**WORK TO COMPLETE**
What is needed here is every entry, retyped exactly.

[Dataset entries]
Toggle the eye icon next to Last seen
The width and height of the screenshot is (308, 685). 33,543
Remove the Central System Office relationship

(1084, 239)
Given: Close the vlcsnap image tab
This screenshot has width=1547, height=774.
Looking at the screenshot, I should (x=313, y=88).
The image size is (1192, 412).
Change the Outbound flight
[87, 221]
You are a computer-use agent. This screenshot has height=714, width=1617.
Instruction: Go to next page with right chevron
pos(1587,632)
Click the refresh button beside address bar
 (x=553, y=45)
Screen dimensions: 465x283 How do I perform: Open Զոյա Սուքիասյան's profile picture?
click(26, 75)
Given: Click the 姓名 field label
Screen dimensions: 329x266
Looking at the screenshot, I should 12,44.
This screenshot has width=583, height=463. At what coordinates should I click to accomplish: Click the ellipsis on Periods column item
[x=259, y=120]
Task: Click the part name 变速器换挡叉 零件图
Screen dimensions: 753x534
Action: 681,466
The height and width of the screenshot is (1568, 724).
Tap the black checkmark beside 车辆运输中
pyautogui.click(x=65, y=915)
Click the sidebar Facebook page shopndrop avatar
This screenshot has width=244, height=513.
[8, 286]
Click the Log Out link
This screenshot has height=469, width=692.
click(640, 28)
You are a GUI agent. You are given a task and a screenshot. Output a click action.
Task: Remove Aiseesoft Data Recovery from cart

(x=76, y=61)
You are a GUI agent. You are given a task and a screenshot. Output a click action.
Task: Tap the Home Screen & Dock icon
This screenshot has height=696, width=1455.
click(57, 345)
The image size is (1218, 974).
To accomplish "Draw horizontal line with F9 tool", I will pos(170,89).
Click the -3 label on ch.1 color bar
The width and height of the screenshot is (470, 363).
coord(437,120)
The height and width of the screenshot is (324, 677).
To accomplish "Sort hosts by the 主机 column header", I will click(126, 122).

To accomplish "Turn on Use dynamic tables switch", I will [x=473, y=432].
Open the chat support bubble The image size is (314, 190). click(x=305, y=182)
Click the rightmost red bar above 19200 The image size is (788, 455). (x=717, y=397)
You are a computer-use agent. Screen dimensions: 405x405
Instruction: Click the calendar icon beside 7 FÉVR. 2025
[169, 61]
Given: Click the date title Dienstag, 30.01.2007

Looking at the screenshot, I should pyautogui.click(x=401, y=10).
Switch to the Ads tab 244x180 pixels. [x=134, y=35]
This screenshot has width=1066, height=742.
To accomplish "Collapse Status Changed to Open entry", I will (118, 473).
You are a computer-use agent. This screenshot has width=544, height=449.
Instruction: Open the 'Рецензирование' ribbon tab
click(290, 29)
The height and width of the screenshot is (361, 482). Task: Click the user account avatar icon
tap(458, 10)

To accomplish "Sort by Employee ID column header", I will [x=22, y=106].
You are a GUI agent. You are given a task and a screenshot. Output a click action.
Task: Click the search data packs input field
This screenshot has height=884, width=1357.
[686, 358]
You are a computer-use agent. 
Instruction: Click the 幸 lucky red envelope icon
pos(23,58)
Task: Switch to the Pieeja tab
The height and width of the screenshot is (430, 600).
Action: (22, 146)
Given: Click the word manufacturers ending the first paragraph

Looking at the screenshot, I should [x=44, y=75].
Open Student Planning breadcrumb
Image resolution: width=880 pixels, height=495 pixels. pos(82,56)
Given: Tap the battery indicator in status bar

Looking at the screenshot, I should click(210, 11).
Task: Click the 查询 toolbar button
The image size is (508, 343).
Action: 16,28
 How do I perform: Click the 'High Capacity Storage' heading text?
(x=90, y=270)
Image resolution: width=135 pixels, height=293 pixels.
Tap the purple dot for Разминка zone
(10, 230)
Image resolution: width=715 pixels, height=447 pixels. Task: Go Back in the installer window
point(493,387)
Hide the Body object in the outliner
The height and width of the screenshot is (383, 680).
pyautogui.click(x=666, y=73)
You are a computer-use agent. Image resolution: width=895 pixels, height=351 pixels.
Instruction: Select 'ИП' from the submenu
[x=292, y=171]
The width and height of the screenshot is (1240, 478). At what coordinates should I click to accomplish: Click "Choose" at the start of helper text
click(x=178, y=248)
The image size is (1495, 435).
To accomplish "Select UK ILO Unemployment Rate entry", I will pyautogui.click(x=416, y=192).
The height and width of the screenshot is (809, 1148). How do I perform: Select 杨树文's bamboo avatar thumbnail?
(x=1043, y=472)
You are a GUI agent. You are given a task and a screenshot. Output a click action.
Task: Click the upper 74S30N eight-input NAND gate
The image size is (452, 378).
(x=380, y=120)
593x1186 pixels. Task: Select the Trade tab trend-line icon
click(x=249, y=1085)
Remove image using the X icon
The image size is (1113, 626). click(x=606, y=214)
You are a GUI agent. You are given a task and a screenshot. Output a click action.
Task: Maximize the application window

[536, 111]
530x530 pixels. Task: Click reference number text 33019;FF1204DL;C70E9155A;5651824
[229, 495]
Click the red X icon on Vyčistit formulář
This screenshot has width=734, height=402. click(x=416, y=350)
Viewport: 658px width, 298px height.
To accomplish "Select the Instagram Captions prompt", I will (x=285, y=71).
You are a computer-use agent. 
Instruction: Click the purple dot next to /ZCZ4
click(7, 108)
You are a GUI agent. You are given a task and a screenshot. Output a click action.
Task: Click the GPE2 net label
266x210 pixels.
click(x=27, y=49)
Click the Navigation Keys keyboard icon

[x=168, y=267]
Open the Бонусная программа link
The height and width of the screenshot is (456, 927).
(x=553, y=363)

**SOLUTION TO THE PROBLEM**
Toggle the eye icon next to Last seen
The width and height of the screenshot is (308, 685). 33,543
Remove the Central System Office relationship

(1084, 239)
Given: Close the vlcsnap image tab
This screenshot has width=1547, height=774.
Looking at the screenshot, I should (x=313, y=88).
The image size is (1192, 412).
Change the Outbound flight
[87, 221]
You are a computer-use agent. This screenshot has height=714, width=1617.
Instruction: Go to next page with right chevron
pos(1587,632)
Click the refresh button beside address bar
 (x=553, y=45)
Screen dimensions: 465x283 How do I perform: Open Զոյա Սուքիասյան's profile picture?
click(26, 75)
Given: Click the 姓名 field label
Screen dimensions: 329x266
Looking at the screenshot, I should 12,44.
This screenshot has width=583, height=463. At what coordinates should I click to accomplish: Click the ellipsis on Periods column item
[x=259, y=120]
Task: Click the part name 变速器换挡叉 零件图
Screen dimensions: 753x534
Action: 681,466
The height and width of the screenshot is (1568, 724).
Tap the black checkmark beside 车辆运输中
pyautogui.click(x=65, y=915)
Click the sidebar Facebook page shopndrop avatar
This screenshot has width=244, height=513.
[8, 286]
Click the Log Out link
This screenshot has height=469, width=692.
click(640, 28)
You are a GUI agent. You are given a task and a screenshot. Output a click action.
Task: Remove Aiseesoft Data Recovery from cart

(x=76, y=61)
You are a GUI agent. You are given a task and a screenshot. Output a click action.
Task: Tap the Home Screen & Dock icon
This screenshot has height=696, width=1455.
click(57, 345)
The image size is (1218, 974).
To accomplish "Draw horizontal line with F9 tool", I will pos(170,89).
Click the -3 label on ch.1 color bar
The width and height of the screenshot is (470, 363).
coord(437,120)
The height and width of the screenshot is (324, 677).
To accomplish "Sort hosts by the 主机 column header", I will click(126, 122).

To accomplish "Turn on Use dynamic tables switch", I will [x=473, y=432].
Open the chat support bubble The image size is (314, 190). click(x=305, y=182)
Click the rightmost red bar above 19200 The image size is (788, 455). (x=717, y=397)
You are a computer-use agent. Screen dimensions: 405x405
Instruction: Click the calendar icon beside 7 FÉVR. 2025
[169, 61]
Given: Click the date title Dienstag, 30.01.2007

Looking at the screenshot, I should pyautogui.click(x=401, y=10).
Switch to the Ads tab 244x180 pixels. [x=134, y=35]
This screenshot has width=1066, height=742.
To accomplish "Collapse Status Changed to Open entry", I will (118, 473).
You are a computer-use agent. This screenshot has width=544, height=449.
Instruction: Open the 'Рецензирование' ribbon tab
click(290, 29)
The height and width of the screenshot is (361, 482). Task: Click the user account avatar icon
tap(458, 10)

To accomplish "Sort by Employee ID column header", I will [x=22, y=106].
You are a GUI agent. You are given a task and a screenshot. Output a click action.
Task: Click the search data packs input field
This screenshot has height=884, width=1357.
[686, 358]
You are a computer-use agent. 
Instruction: Click the 幸 lucky red envelope icon
pos(23,58)
Task: Switch to the Pieeja tab
The height and width of the screenshot is (430, 600).
Action: (22, 146)
Given: Click the word manufacturers ending the first paragraph

Looking at the screenshot, I should [x=44, y=75].
Open Student Planning breadcrumb
Image resolution: width=880 pixels, height=495 pixels. pos(82,56)
Given: Tap the battery indicator in status bar

Looking at the screenshot, I should click(210, 11).
Task: Click the 查询 toolbar button
The image size is (508, 343).
Action: 16,28
 How do I perform: Click the 'High Capacity Storage' heading text?
(x=90, y=270)
Image resolution: width=135 pixels, height=293 pixels.
Tap the purple dot for Разминка zone
(10, 230)
Image resolution: width=715 pixels, height=447 pixels. Task: Go Back in the installer window
point(493,387)
Hide the Body object in the outliner
The height and width of the screenshot is (383, 680).
pyautogui.click(x=666, y=73)
You are a computer-use agent. Image resolution: width=895 pixels, height=351 pixels.
Instruction: Select 'ИП' from the submenu
[x=292, y=171]
The width and height of the screenshot is (1240, 478). At what coordinates should I click to accomplish: Click "Choose" at the start of helper text
click(x=178, y=248)
The image size is (1495, 435).
To accomplish "Select UK ILO Unemployment Rate entry", I will pyautogui.click(x=416, y=192).
The height and width of the screenshot is (809, 1148). How do I perform: Select 杨树文's bamboo avatar thumbnail?
(x=1043, y=472)
You are a GUI agent. You are given a task and a screenshot. Output a click action.
Task: Click the upper 74S30N eight-input NAND gate
The image size is (452, 378).
(x=380, y=120)
593x1186 pixels. Task: Select the Trade tab trend-line icon
click(x=249, y=1085)
Remove image using the X icon
The image size is (1113, 626). click(x=606, y=214)
You are a GUI agent. You are given a task and a screenshot. Output a click action.
Task: Maximize the application window

[536, 111]
530x530 pixels. Task: Click reference number text 33019;FF1204DL;C70E9155A;5651824
[229, 495]
Click the red X icon on Vyčistit formulář
This screenshot has width=734, height=402. click(x=416, y=350)
Viewport: 658px width, 298px height.
To accomplish "Select the Instagram Captions prompt", I will (x=285, y=71).
You are a computer-use agent. 
Instruction: Click the purple dot next to /ZCZ4
click(7, 108)
You are a GUI agent. You are given a task and a screenshot. Output a click action.
Task: Click the GPE2 net label
266x210 pixels.
click(x=27, y=49)
Click the Navigation Keys keyboard icon

[x=168, y=267]
Open the Бонусная программа link
The height and width of the screenshot is (456, 927).
(x=553, y=363)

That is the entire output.